Action item.
In this exercise, every entry is to be transcribed exactly as written.

[Pixel coordinate grounding data]

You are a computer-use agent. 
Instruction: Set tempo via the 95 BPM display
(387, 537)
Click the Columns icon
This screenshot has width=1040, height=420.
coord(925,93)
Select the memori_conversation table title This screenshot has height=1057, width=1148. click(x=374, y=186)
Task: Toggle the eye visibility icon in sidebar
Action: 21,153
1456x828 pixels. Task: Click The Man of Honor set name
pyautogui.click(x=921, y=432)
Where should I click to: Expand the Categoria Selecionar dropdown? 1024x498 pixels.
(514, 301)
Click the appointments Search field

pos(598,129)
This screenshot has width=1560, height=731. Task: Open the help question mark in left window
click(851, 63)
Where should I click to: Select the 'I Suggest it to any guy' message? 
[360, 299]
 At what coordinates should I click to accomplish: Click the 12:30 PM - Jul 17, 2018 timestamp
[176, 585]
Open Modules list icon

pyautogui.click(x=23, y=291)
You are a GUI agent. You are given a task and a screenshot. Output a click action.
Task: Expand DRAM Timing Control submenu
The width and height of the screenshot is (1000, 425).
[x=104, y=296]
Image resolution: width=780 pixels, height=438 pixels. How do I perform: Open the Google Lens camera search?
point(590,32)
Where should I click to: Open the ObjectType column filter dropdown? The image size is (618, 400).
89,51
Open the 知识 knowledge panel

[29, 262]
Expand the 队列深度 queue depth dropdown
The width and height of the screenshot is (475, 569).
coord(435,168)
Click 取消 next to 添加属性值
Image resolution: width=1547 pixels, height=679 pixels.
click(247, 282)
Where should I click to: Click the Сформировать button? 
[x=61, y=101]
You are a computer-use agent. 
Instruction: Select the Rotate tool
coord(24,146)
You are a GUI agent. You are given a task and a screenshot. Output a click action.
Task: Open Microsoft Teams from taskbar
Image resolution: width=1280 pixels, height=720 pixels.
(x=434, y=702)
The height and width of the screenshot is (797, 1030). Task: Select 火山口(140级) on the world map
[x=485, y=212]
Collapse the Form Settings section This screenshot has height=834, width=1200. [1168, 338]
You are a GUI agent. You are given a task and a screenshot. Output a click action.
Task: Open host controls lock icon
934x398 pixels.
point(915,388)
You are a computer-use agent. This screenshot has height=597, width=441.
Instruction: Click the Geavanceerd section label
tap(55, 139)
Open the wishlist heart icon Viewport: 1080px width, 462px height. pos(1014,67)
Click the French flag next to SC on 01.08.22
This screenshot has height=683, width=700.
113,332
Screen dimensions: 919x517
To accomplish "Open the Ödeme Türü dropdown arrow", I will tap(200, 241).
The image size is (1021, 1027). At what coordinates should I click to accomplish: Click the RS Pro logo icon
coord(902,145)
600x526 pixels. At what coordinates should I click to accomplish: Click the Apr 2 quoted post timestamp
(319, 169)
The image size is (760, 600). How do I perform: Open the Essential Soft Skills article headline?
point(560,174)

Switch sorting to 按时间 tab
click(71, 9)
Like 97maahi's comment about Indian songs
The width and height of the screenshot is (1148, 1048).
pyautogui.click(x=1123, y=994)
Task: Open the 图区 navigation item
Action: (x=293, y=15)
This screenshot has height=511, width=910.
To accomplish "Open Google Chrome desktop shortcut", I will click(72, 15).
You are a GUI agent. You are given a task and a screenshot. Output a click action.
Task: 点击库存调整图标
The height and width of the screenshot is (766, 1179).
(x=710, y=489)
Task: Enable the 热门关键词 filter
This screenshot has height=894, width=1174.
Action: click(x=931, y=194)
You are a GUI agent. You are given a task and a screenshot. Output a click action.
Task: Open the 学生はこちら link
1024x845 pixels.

Answer to the exercise.
You are a computer-use agent. 
Instruction: Set tempo via the 95 BPM display
(387, 537)
Click the Columns icon
This screenshot has width=1040, height=420.
coord(925,93)
Select the memori_conversation table title This screenshot has height=1057, width=1148. click(x=374, y=186)
Task: Toggle the eye visibility icon in sidebar
Action: 21,153
1456x828 pixels. Task: Click The Man of Honor set name
pyautogui.click(x=921, y=432)
Where should I click to: Expand the Categoria Selecionar dropdown? 1024x498 pixels.
(514, 301)
Click the appointments Search field

pos(598,129)
This screenshot has width=1560, height=731. Task: Open the help question mark in left window
click(851, 63)
Where should I click to: Select the 'I Suggest it to any guy' message? 
[360, 299]
 At what coordinates should I click to accomplish: Click the 12:30 PM - Jul 17, 2018 timestamp
[176, 585]
Open Modules list icon

pyautogui.click(x=23, y=291)
You are a GUI agent. You are given a task and a screenshot. Output a click action.
Task: Expand DRAM Timing Control submenu
The width and height of the screenshot is (1000, 425).
[x=104, y=296]
Image resolution: width=780 pixels, height=438 pixels. How do I perform: Open the Google Lens camera search?
point(590,32)
Where should I click to: Open the ObjectType column filter dropdown? The image size is (618, 400).
89,51
Open the 知识 knowledge panel

[29, 262]
Expand the 队列深度 queue depth dropdown
The width and height of the screenshot is (475, 569).
coord(435,168)
Click 取消 next to 添加属性值
Image resolution: width=1547 pixels, height=679 pixels.
click(247, 282)
Where should I click to: Click the Сформировать button? 
[x=61, y=101]
You are a computer-use agent. 
Instruction: Select the Rotate tool
coord(24,146)
You are a GUI agent. You are given a task and a screenshot. Output a click action.
Task: Open Microsoft Teams from taskbar
Image resolution: width=1280 pixels, height=720 pixels.
(x=434, y=702)
The height and width of the screenshot is (797, 1030). Task: Select 火山口(140级) on the world map
[x=485, y=212]
Collapse the Form Settings section This screenshot has height=834, width=1200. [1168, 338]
You are a GUI agent. You are given a task and a screenshot. Output a click action.
Task: Open host controls lock icon
934x398 pixels.
point(915,388)
You are a computer-use agent. This screenshot has height=597, width=441.
Instruction: Click the Geavanceerd section label
tap(55, 139)
Open the wishlist heart icon Viewport: 1080px width, 462px height. pos(1014,67)
Click the French flag next to SC on 01.08.22
This screenshot has height=683, width=700.
113,332
Screen dimensions: 919x517
To accomplish "Open the Ödeme Türü dropdown arrow", I will tap(200, 241).
The image size is (1021, 1027). At what coordinates should I click to accomplish: Click the RS Pro logo icon
coord(902,145)
600x526 pixels. At what coordinates should I click to accomplish: Click the Apr 2 quoted post timestamp
(319, 169)
The image size is (760, 600). How do I perform: Open the Essential Soft Skills article headline?
point(560,174)

Switch sorting to 按时间 tab
click(71, 9)
Like 97maahi's comment about Indian songs
The width and height of the screenshot is (1148, 1048).
pyautogui.click(x=1123, y=994)
Task: Open the 图区 navigation item
Action: (x=293, y=15)
This screenshot has height=511, width=910.
To accomplish "Open Google Chrome desktop shortcut", I will click(72, 15).
You are a GUI agent. You are given a task and a screenshot. Output a click action.
Task: 点击库存调整图标
The height and width of the screenshot is (766, 1179).
(x=710, y=489)
Task: Enable the 热门关键词 filter
This screenshot has height=894, width=1174.
Action: click(x=931, y=194)
You are a GUI agent. You are given a task and a screenshot. Output a click action.
Task: Open the 学生はこちら link
1024x845 pixels.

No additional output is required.